There is a chance of afternoon thunderstorms (2 out of 5 for north Georgia, 1 out of 5 for other parts of the region).
What is the heat index?
The NWS defines the heat index as follows on its website:
The heat index, also known as the apparent temperature, is what the temperature feels like to the human body when relative humidity is combined with the air temperature. This has important considerations for the human body’s comfort. When the body gets too hot, it begins to perspire or sweat to cool itself off.
Chart from NOAA showing relationship between relative humidity and temperature in heat index
What is in the statement?
The statement from the National Weather Service gives the following details:
This Hazardous Weather Outlook is for portions of North and Central Georgia.
.DAY ONE…Today and Tonight…
The probability of widespread hazardous weather is low.

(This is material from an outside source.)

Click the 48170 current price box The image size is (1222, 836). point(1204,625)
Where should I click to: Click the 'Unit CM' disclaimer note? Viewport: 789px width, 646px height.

A Heat Advisory is in effect for much of north and central Georgia
today. Heat index values are expected to reach or exceed 105. If
spending time outdoors, be sure to stay hydrated, wear lightweight
clothing, and take plenty of time to rest.
Thunderstorms will be possible this afternoon and evening. A few
of these could be severe. A Slight Risk (2 out of 5) is in effect
for portions of north Georgia, with the rest of north and central
Georgia in a Marginal Risk (1 out of 5). The primary threat with
any storms that do form will be damaging wind gusts, frequent
lightning, and isolated flash flooding from heavy rainfall.
.DAYS TWO THROUGH SEVEN…Sunday through Friday…
Hot and humid conditions will lead to elevated heat index values
between 100-110 degrees across portions of the forecast area from
Sunday through Thursday. A Heat Advisory is in effect for the
majority of north and central Georgia from 8AM Saturday through
Additionally, scattered to numerous afternoon and evening
thunderstorms are possible each day Sunday through Thursday. Some
storms may become strong to severe with damaging wind gusts,
large hail, frequent lightning, and locally heavy rainfall
leading to isolated flash flooding being the primary hazards.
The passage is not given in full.